* [What this task involves] Please reproduce each line of the records below word for word, leaving out the pictures.

* [Data rows]
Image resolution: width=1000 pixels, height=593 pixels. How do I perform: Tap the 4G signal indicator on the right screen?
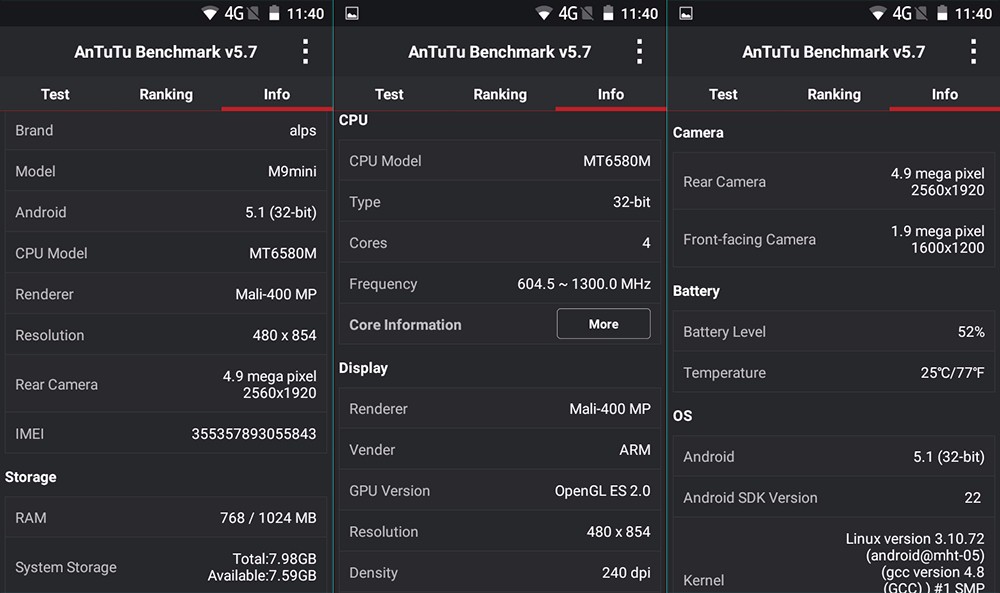coord(902,13)
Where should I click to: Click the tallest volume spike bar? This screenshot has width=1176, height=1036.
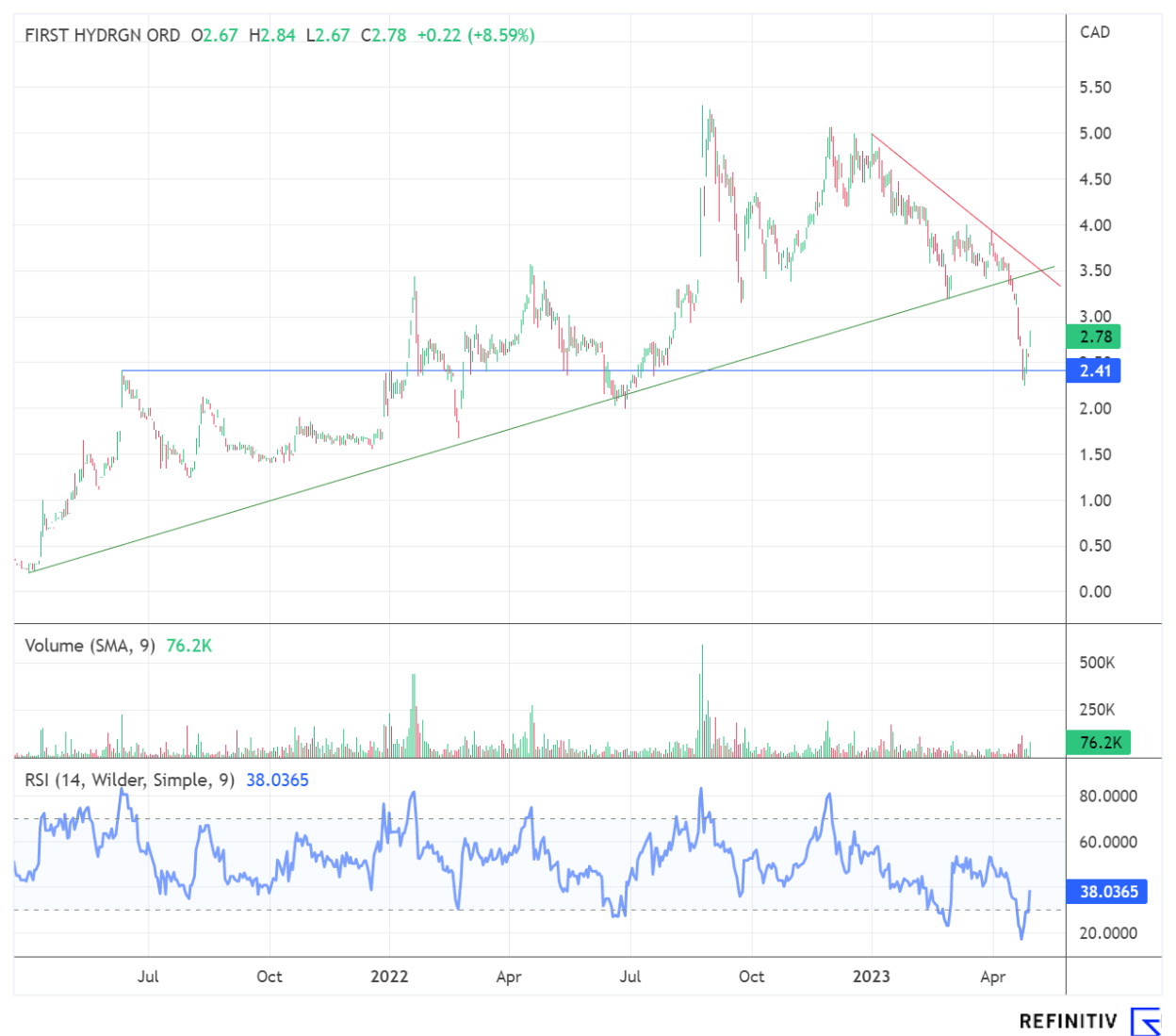pyautogui.click(x=702, y=698)
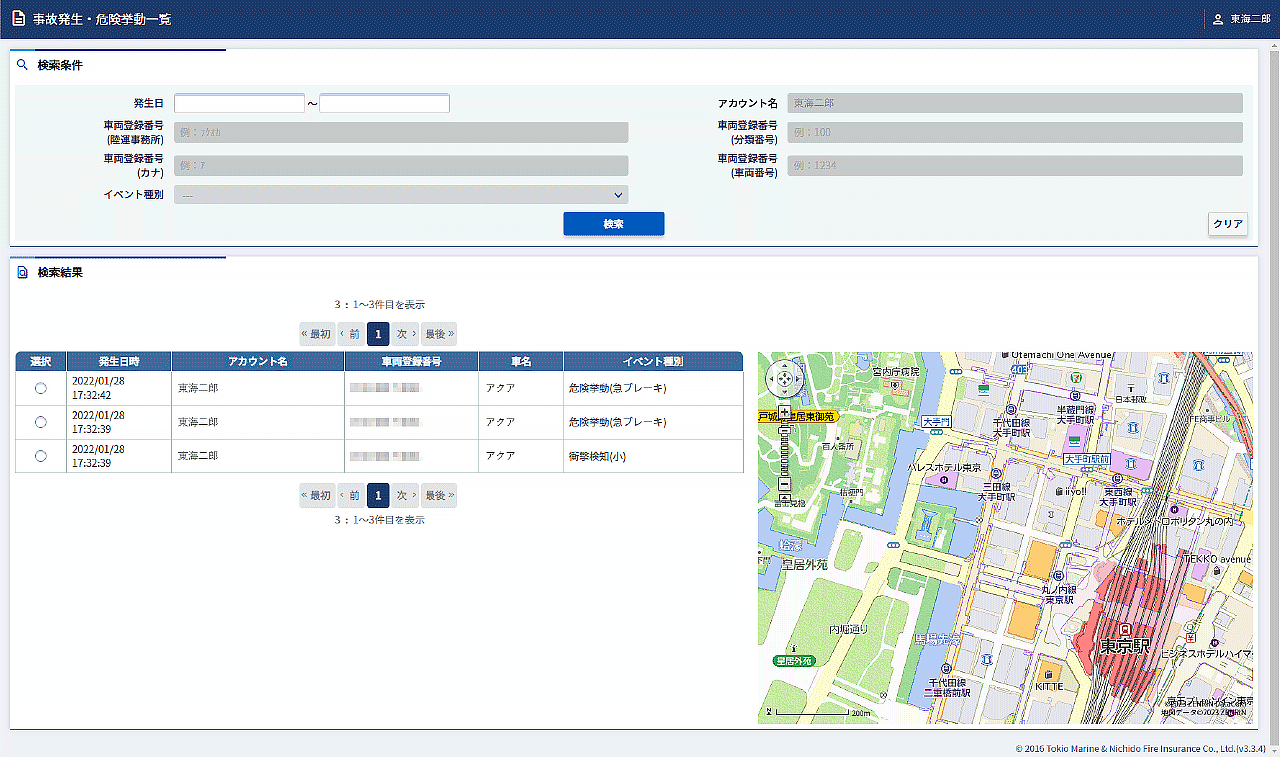The width and height of the screenshot is (1280, 757).
Task: Select the radio button for the 17:32:42 event
Action: (41, 389)
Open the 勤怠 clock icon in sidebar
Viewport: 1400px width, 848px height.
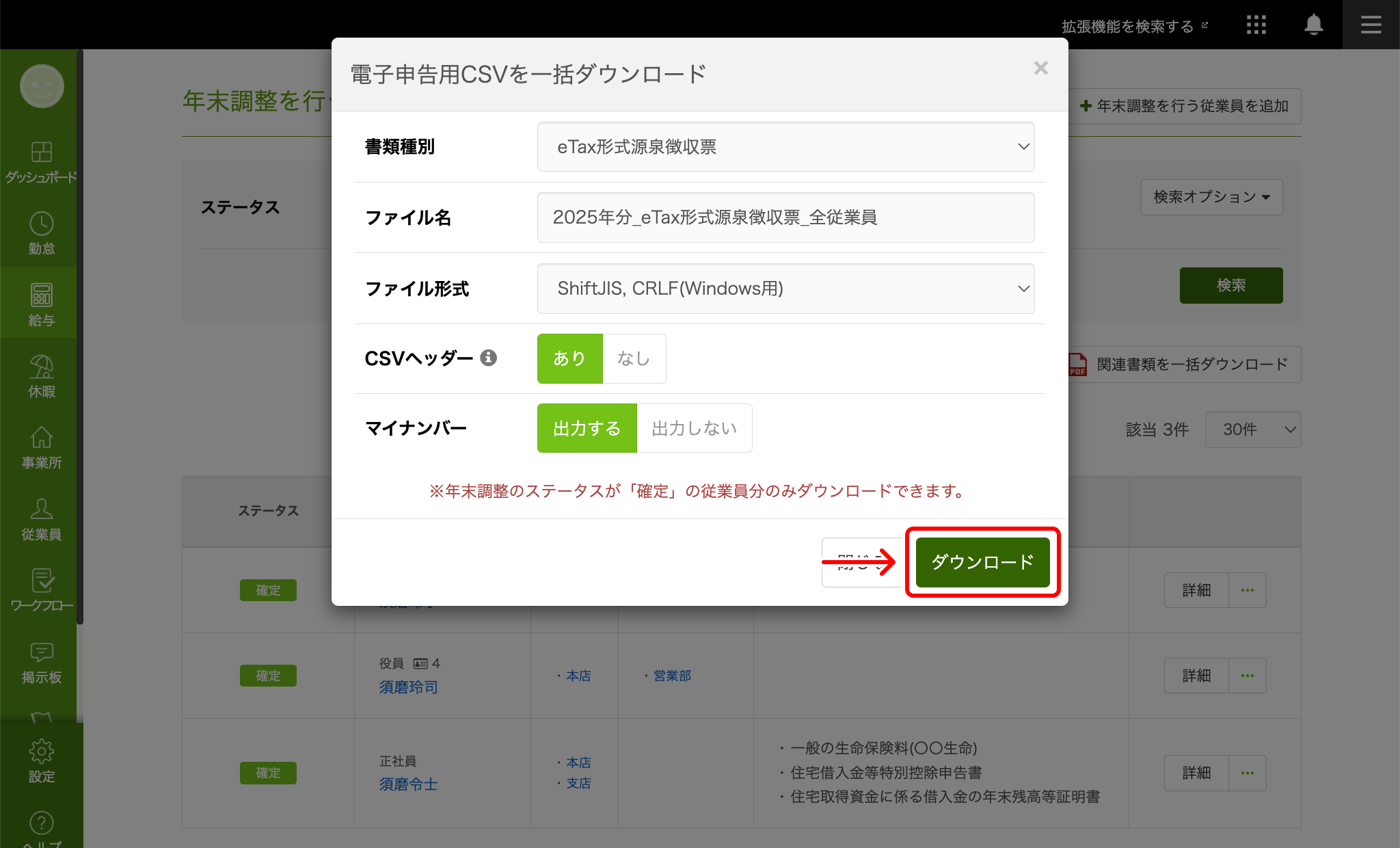coord(42,225)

* [Finished answer]
Image resolution: width=1000 pixels, height=593 pixels. How do I perform: Tap the 4G signal indicator on the right screen?
coord(902,13)
Where should I click to: Click the tallest volume spike bar? This screenshot has width=1176, height=1036.
pyautogui.click(x=702, y=698)
The width and height of the screenshot is (1280, 757).
Task: Select the radio button for the 17:32:42 event
Action: (41, 389)
Open the 勤怠 clock icon in sidebar
Viewport: 1400px width, 848px height.
coord(42,225)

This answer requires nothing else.